The removal of all substances that may hinder or slow down the regeneration process is a condition sine qua non for the continuous renewal inside us of the miracle of life and for the multiplication and renewal of our tissues’ cells. The continuous renewal of cells, the production of dietary waste, the introduction of toxic substances, such as preservatives, colourings, residues of food processing, and medicines, the stagnation of fluids as a consequence of a sedentary lifestyle create the need to remove substances, waste, and toxins which, by progressively accumulating, prevent, slow down or impede the normal vital processes.
Detoxing with Medicinal Plants
The purification of the body can be facilitated by gently but persistently and consistently stimulating, with the use of detoxifying plants (Burdock, Birch, Artichoke, Chicory, Watercress, Nettle, Dandelion, Ginger), the elimination organs (skin, liver, kidneys, intestine) between seasons and when there are signs of accumulation of waste and toxins (overdoing it with food, slow digestion, bloating, dry and dull skin, halitosis, tiredness, fatty liver, constipation).
The use of the leaves and sap of Birch is of particular importance in obtaining a general purifying effect, especially at the level of the skin. As early as the late sixteenth century, the Sienese doctor Mattioli noted in his Commentaries: ‘Birch removes stains from the face and beautifies the skin and the complexion’. In the 1920s, the French doctor Leclerc suggested its use as a fundamental remedy for cellulite, due to its purifying and diuretic properties, which promote the elimination of metabolism waste and of tissue renewal products.
Artichoke and Dandelion
Recourse to Artichoke and Dandelion is particularly useful in encouraging the purification process.
Cynarine is the most important active principle of Artichoke: it can increase the production of bile, reducing cholesterol and triglyceride levels. The numerous indications for use of the countless preparations with artichoke include digestive disorders, such as a slow digestion process, bloating, and the post-prandial feeling of heaviness.

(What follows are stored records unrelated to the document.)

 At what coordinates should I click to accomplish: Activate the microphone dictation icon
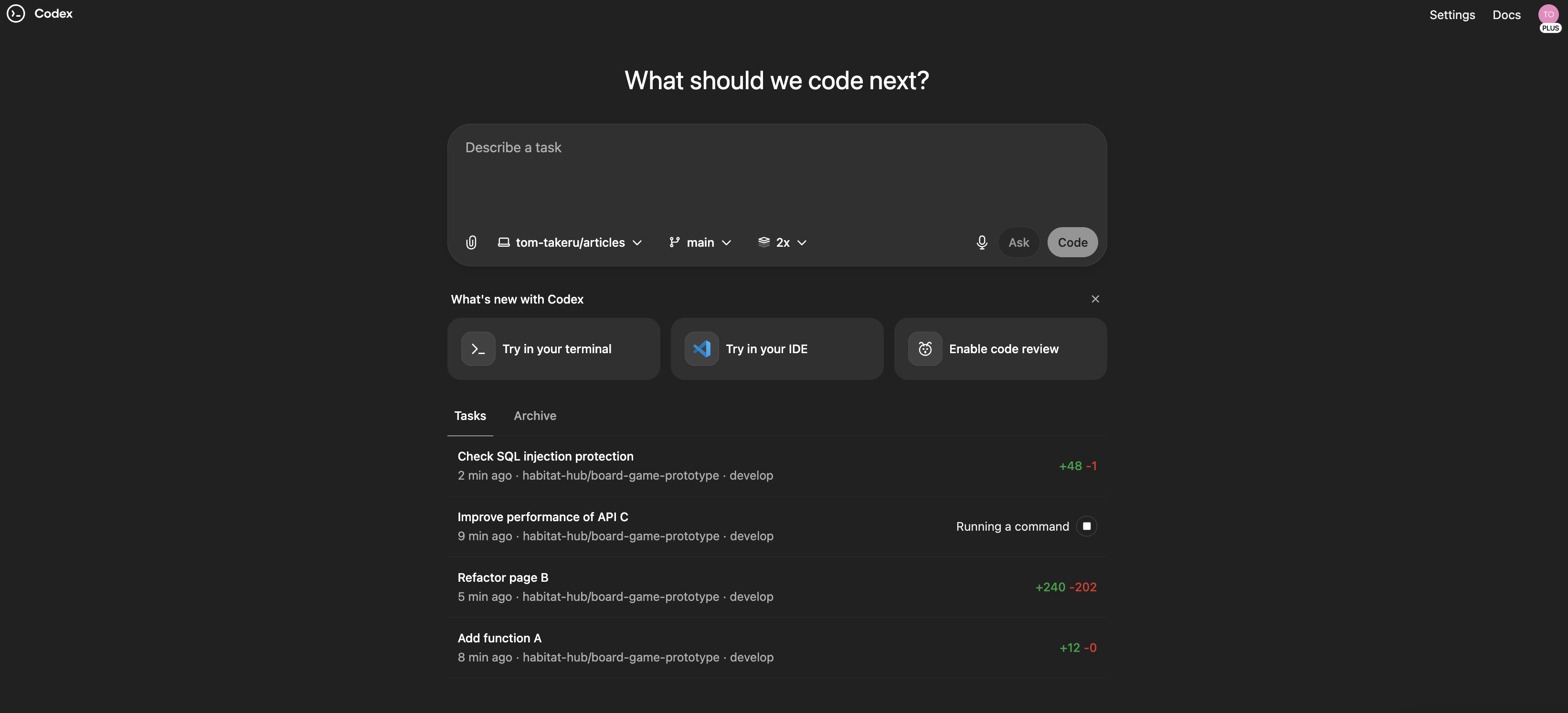(981, 242)
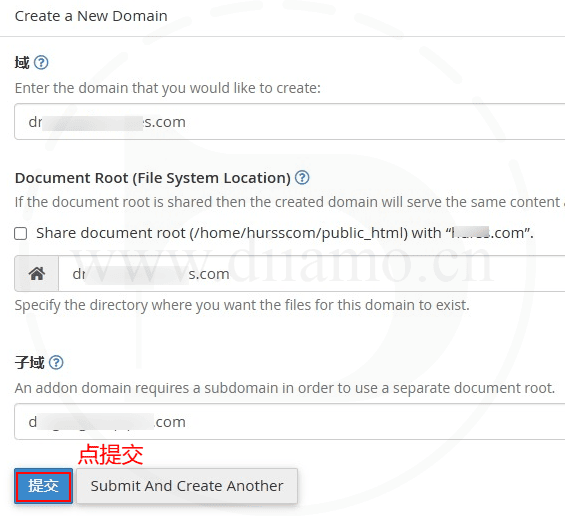The width and height of the screenshot is (565, 516).
Task: Show help tooltip next to 子域
Action: (56, 362)
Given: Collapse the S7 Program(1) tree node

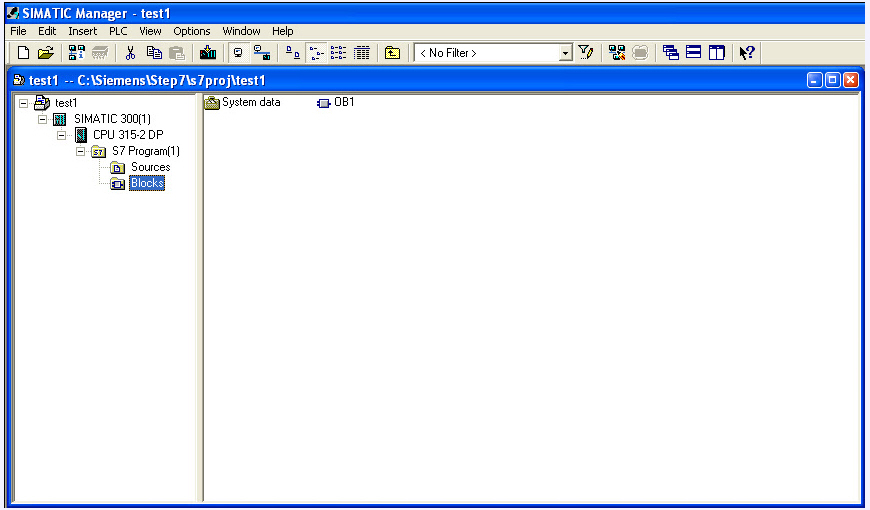Looking at the screenshot, I should (81, 152).
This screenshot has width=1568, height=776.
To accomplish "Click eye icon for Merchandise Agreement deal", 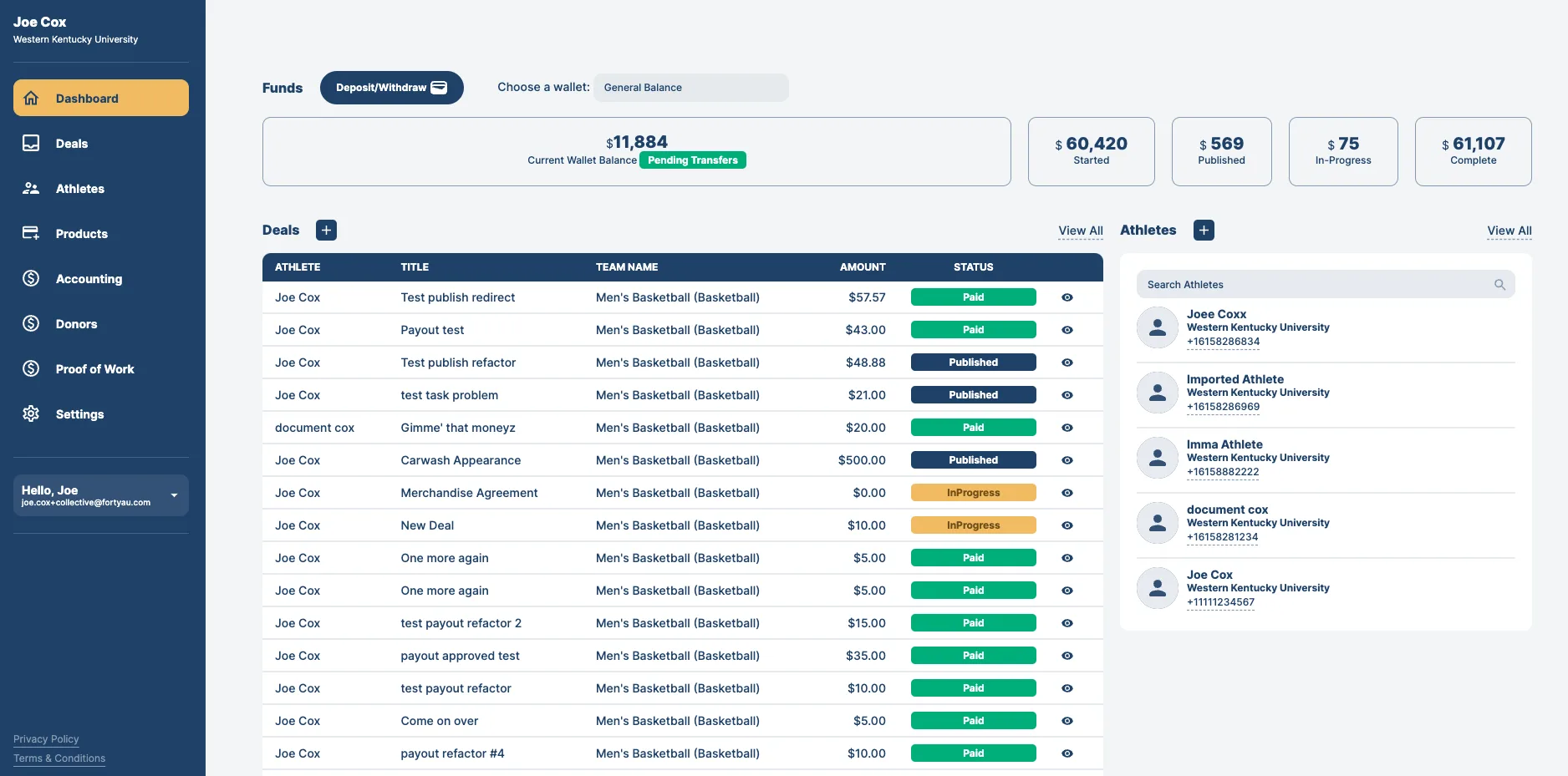I will [1067, 493].
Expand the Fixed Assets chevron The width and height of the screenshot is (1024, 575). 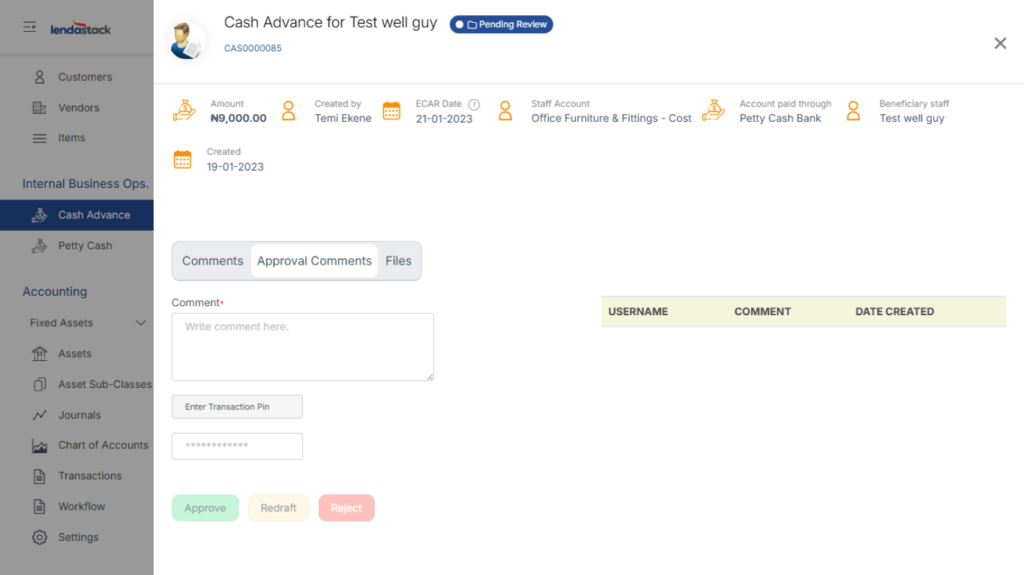[x=140, y=323]
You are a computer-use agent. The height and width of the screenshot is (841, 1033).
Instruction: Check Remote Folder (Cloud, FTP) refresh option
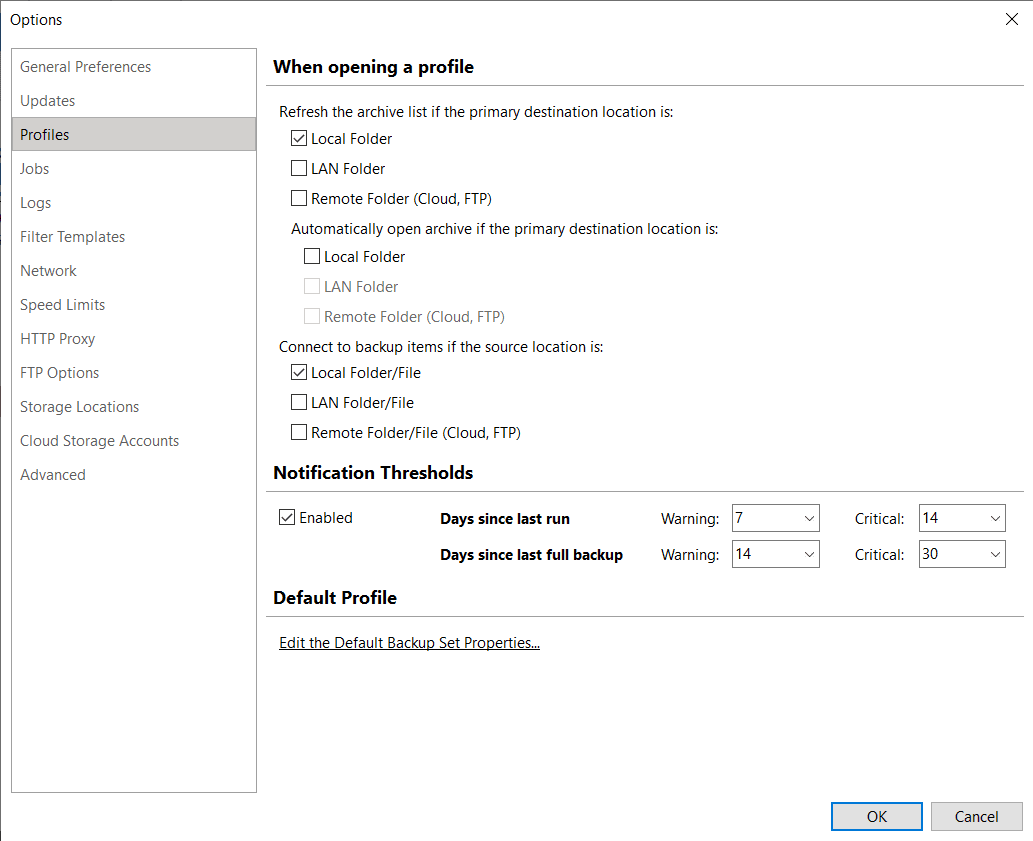pyautogui.click(x=299, y=199)
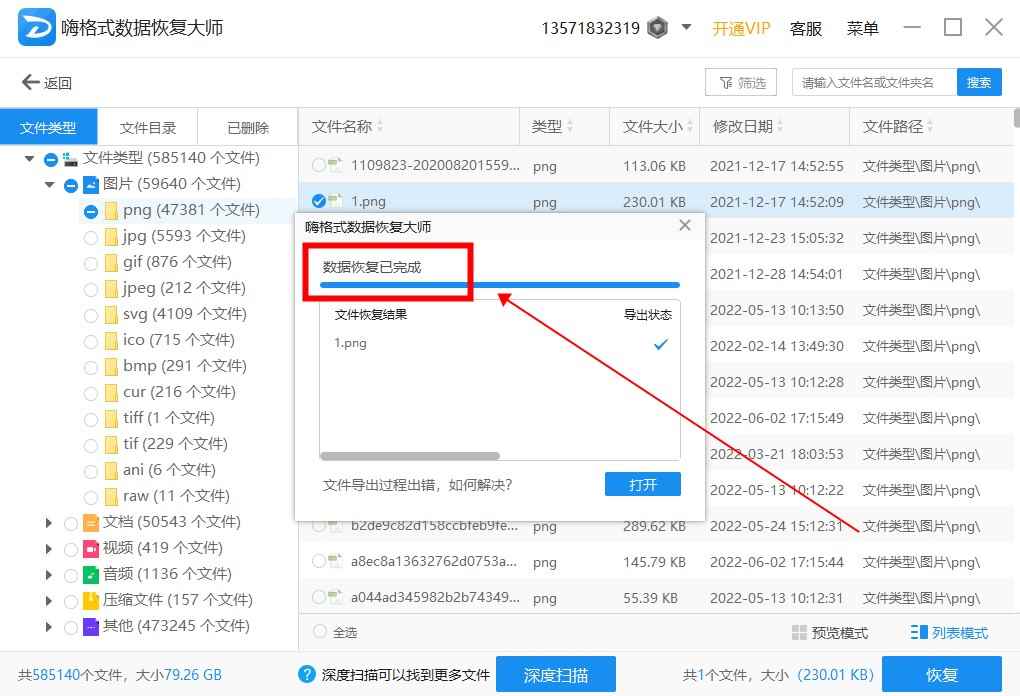The height and width of the screenshot is (696, 1020).
Task: Select the jpg folder in tree
Action: (134, 236)
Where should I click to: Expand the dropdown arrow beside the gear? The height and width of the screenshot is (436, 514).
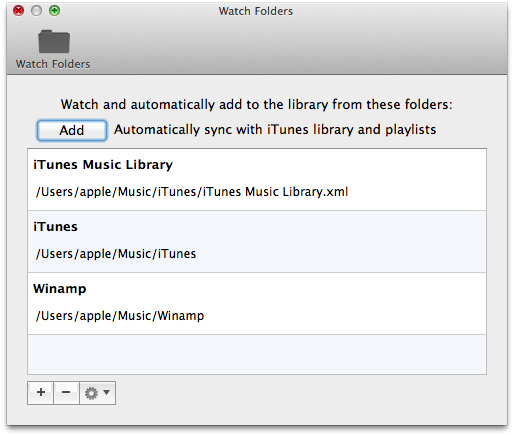[106, 392]
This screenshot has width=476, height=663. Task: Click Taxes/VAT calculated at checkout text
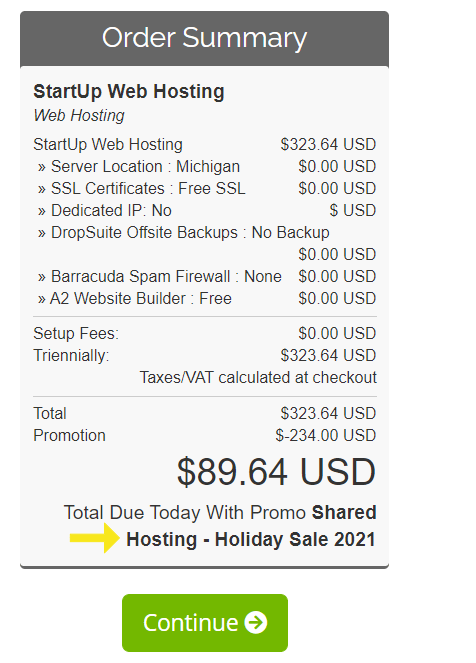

Dandelion, also known as lion’s tooth or clock flower, is an extremely common perennial herbaceous plant. Modern phytotherapy has made the best use of its multiple properties, to the extent that the term ‘dandelion therapy’ has been coined. Digestive problems, halitosis, the consequences of excessive eating, fatty liver, high cholesterol levels, water retention and cellulite are just some of the main indications for its use.